AVAILABLE RECORDS Start Marker

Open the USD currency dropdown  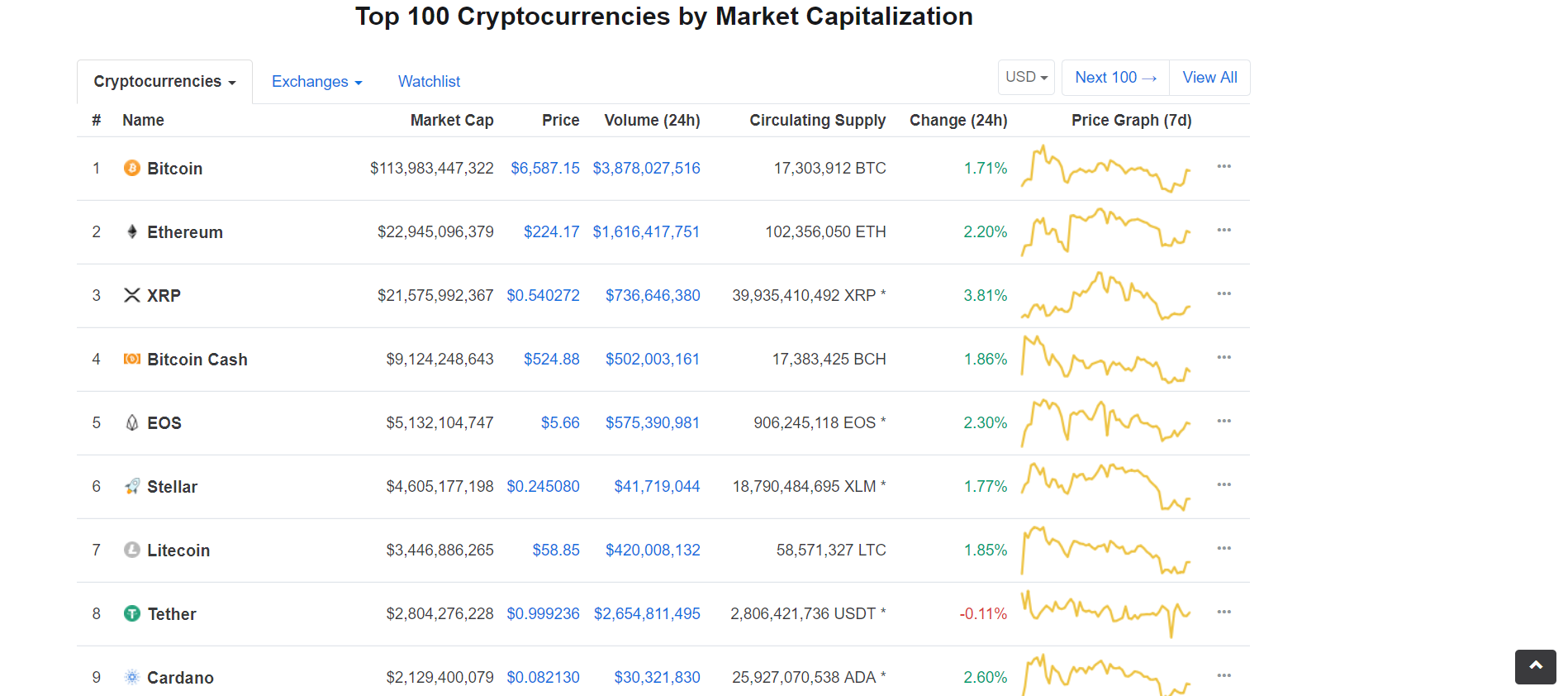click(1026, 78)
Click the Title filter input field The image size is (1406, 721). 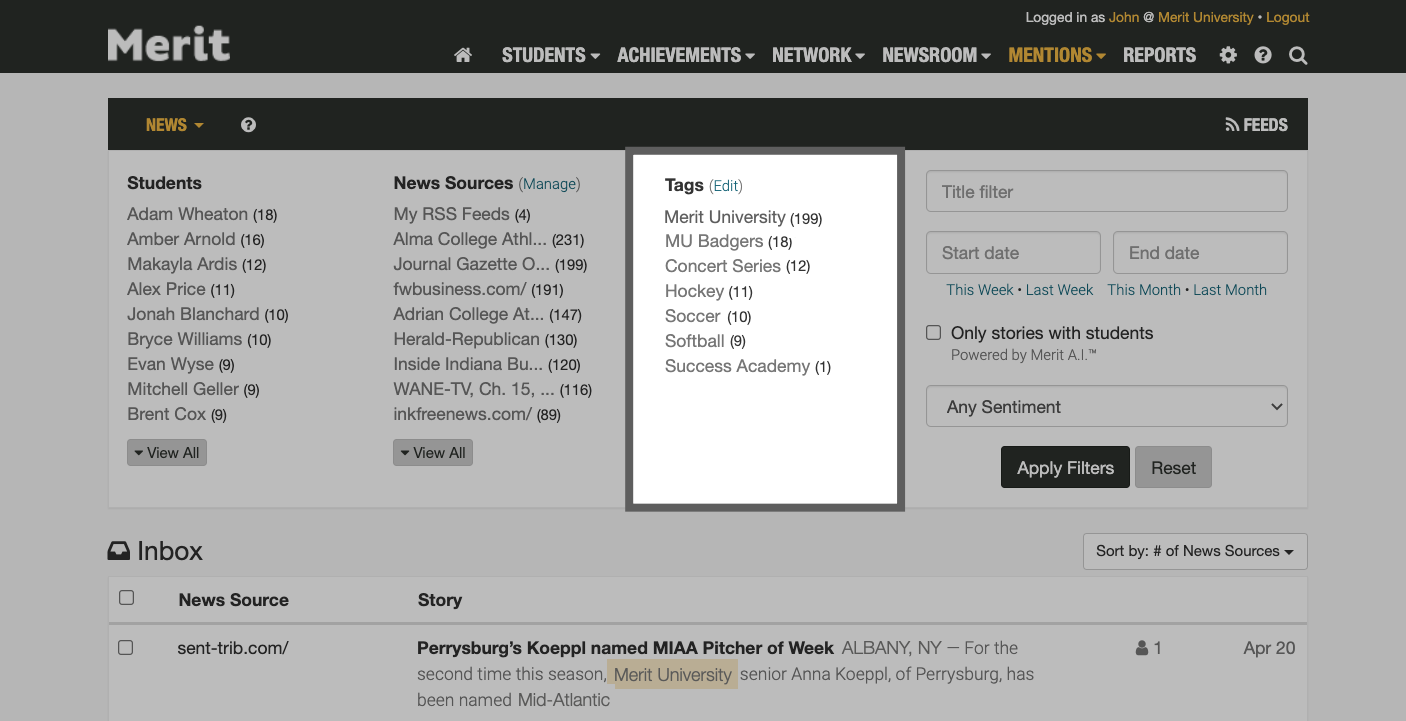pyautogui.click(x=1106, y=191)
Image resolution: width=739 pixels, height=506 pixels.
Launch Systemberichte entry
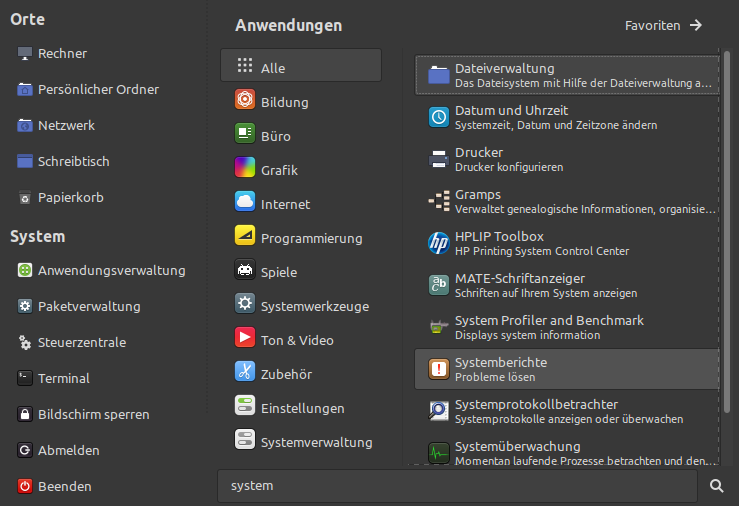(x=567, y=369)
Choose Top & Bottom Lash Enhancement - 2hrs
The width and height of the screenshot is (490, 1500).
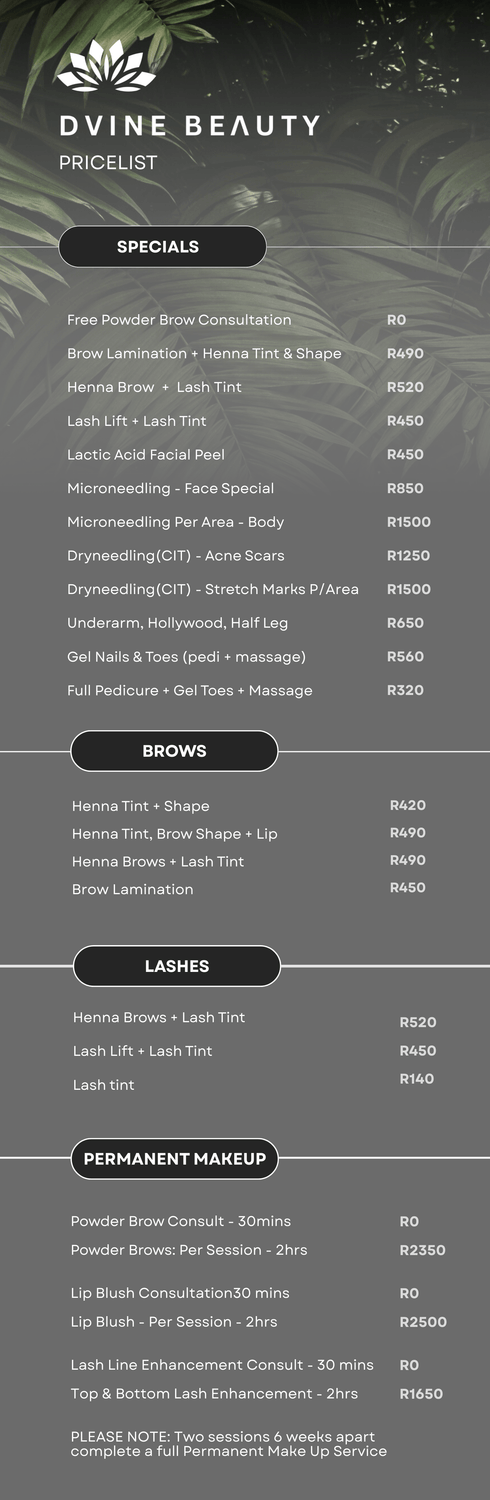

AVAILABLE RECORDS End Marker

■ **WHAT THE EXERCISE ASKS**:
Number of lines with the string "width" in the data above: report this figure and nothing more.

■ **SOLUTION**:
2